AIM OF THE EXERCISE —
Update the data in the stretch from the line containing "Screen dimensions: 1568x767" through the line containing "point(26,11)" by changing "flame" to "fire" and keeping everything else the same. Give back only those lines, leaving out the pictures.
## Begin DATA FOR THIS EXERCISE
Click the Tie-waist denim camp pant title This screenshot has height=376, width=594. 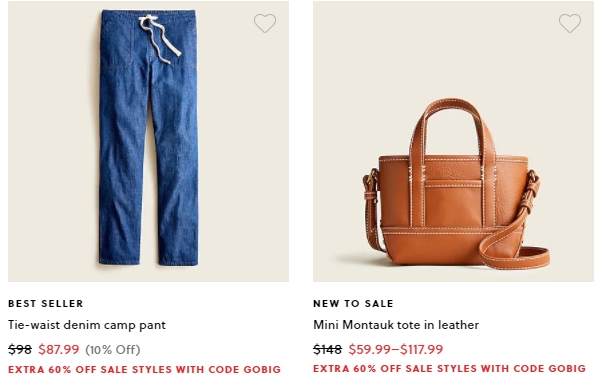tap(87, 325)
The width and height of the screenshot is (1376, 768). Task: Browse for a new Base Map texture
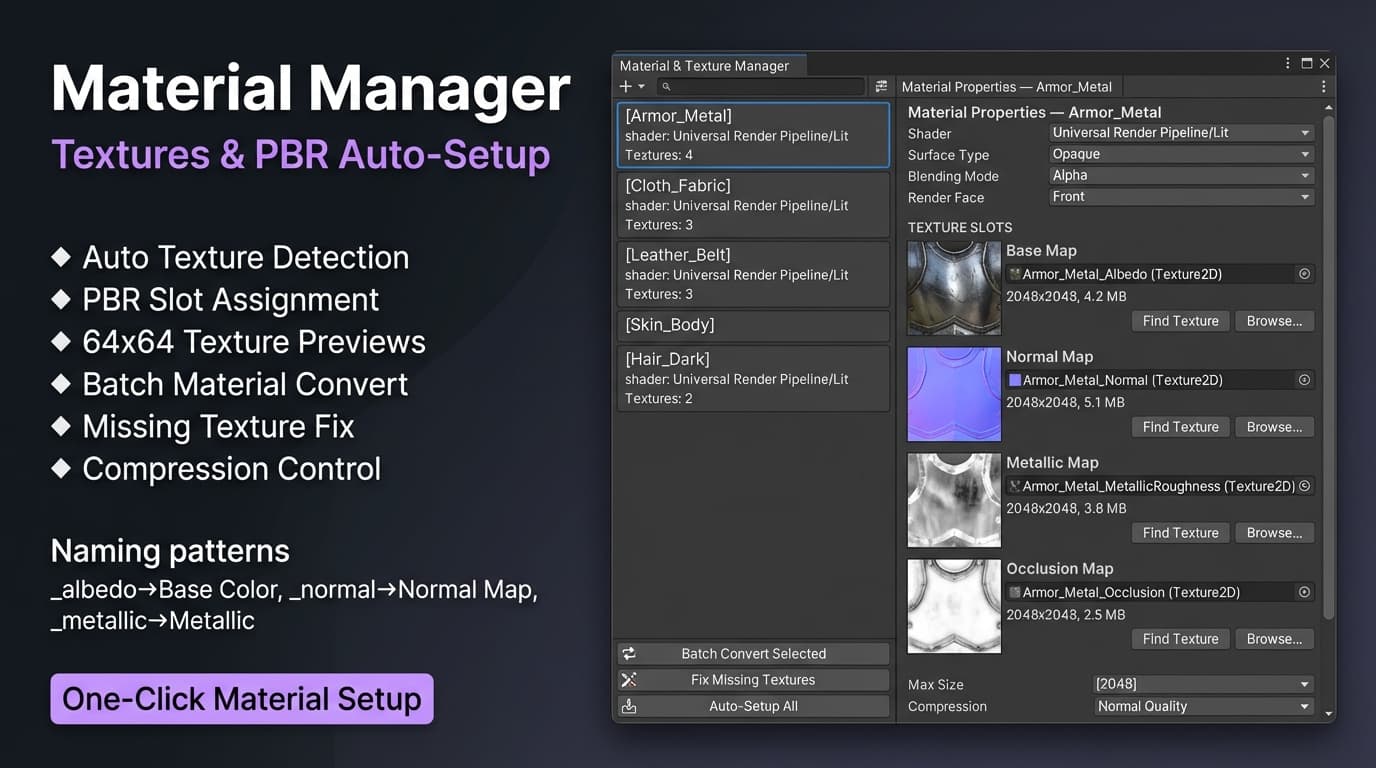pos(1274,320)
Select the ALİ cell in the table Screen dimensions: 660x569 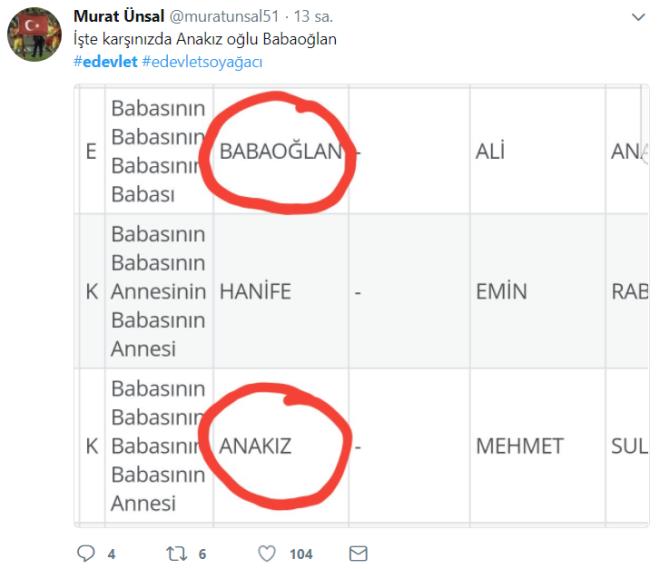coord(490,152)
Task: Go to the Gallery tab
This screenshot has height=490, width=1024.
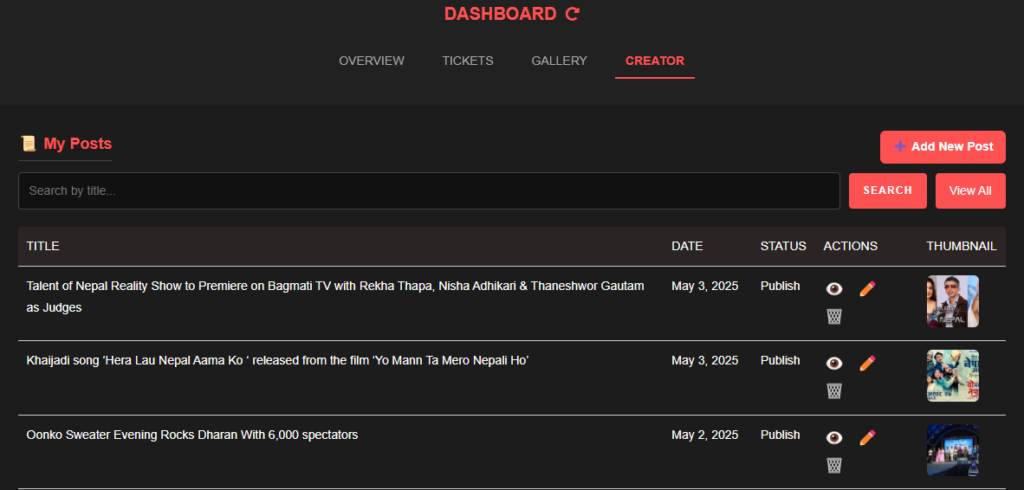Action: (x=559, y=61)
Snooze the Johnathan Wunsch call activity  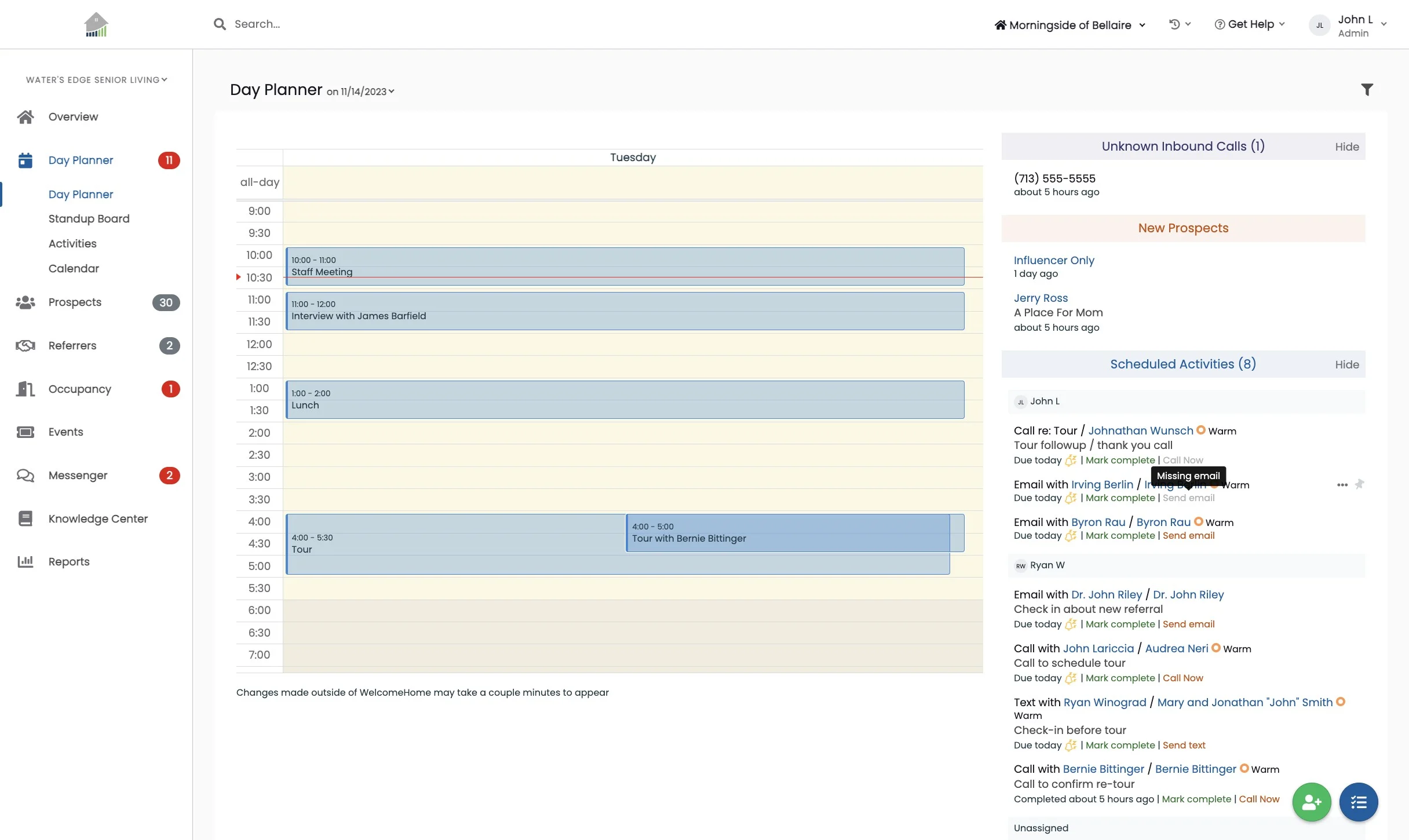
## End DATA FOR THIS EXERCISE
## Begin DATA FOR THIS EXERCISE
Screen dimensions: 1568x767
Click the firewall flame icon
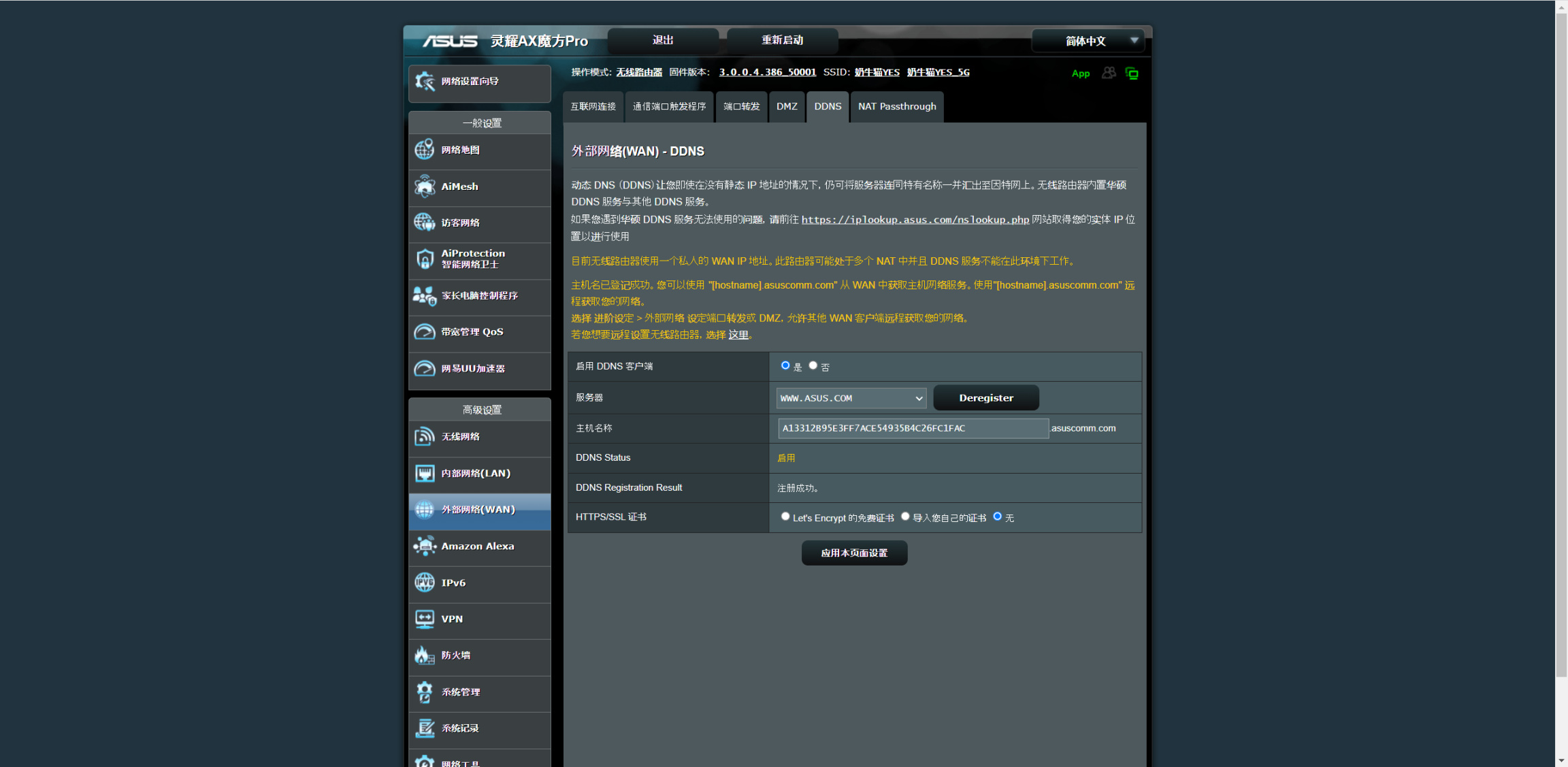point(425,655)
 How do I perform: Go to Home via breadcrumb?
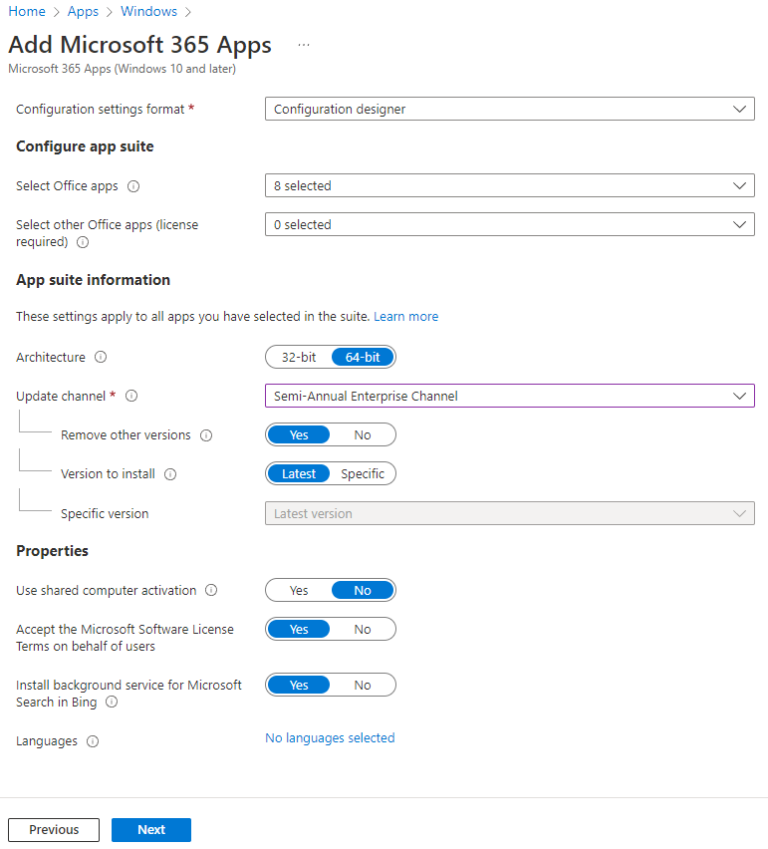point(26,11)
## End DATA FOR THIS EXERCISE
## Begin DATA FOR THIS EXERCISE
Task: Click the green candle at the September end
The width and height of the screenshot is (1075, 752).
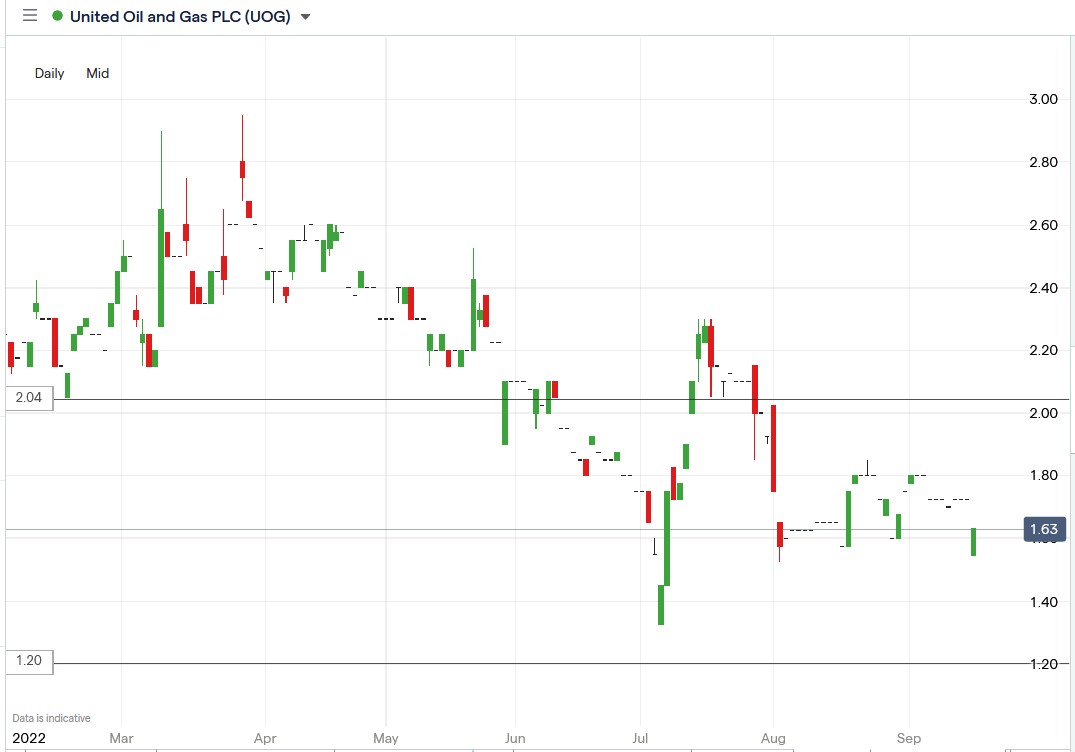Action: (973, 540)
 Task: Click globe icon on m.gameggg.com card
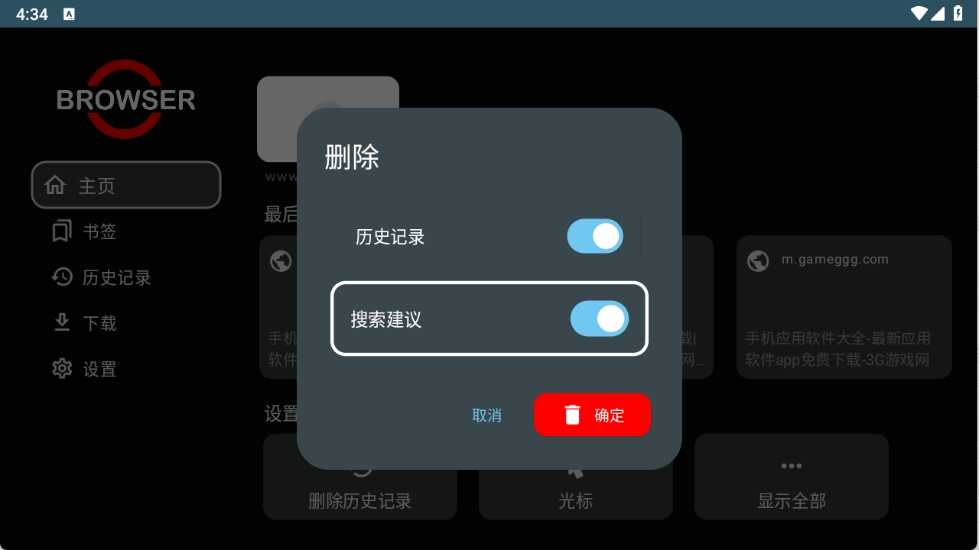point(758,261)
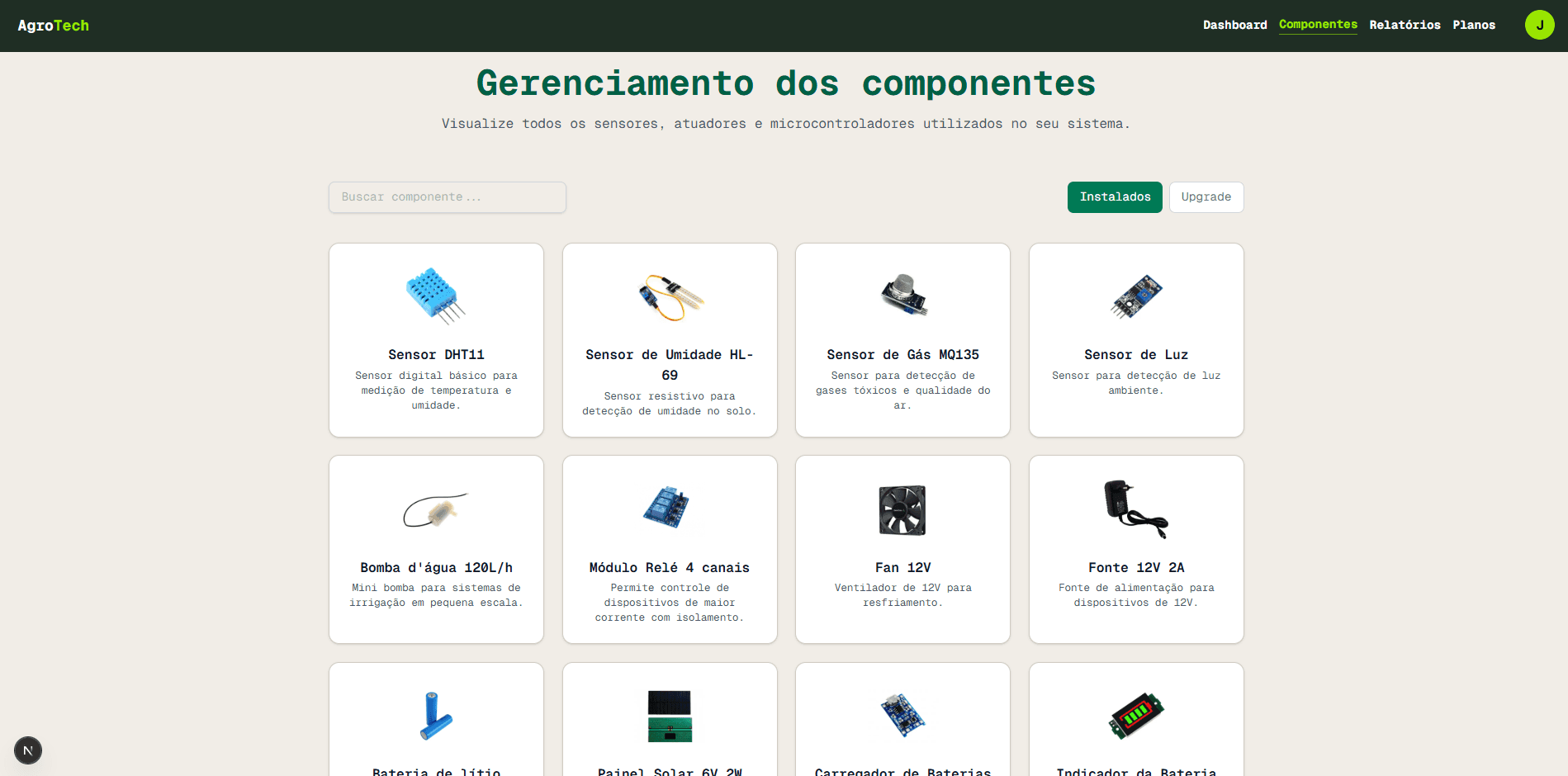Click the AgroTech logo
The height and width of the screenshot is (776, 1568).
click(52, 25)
## End DATA FOR THIS EXERCISE
SOLUTION TO THE EXERCISE —
Screen dimensions: 1568x767
Click the firewall fire icon
point(425,655)
 How do I perform: Go to Home via breadcrumb?
point(26,11)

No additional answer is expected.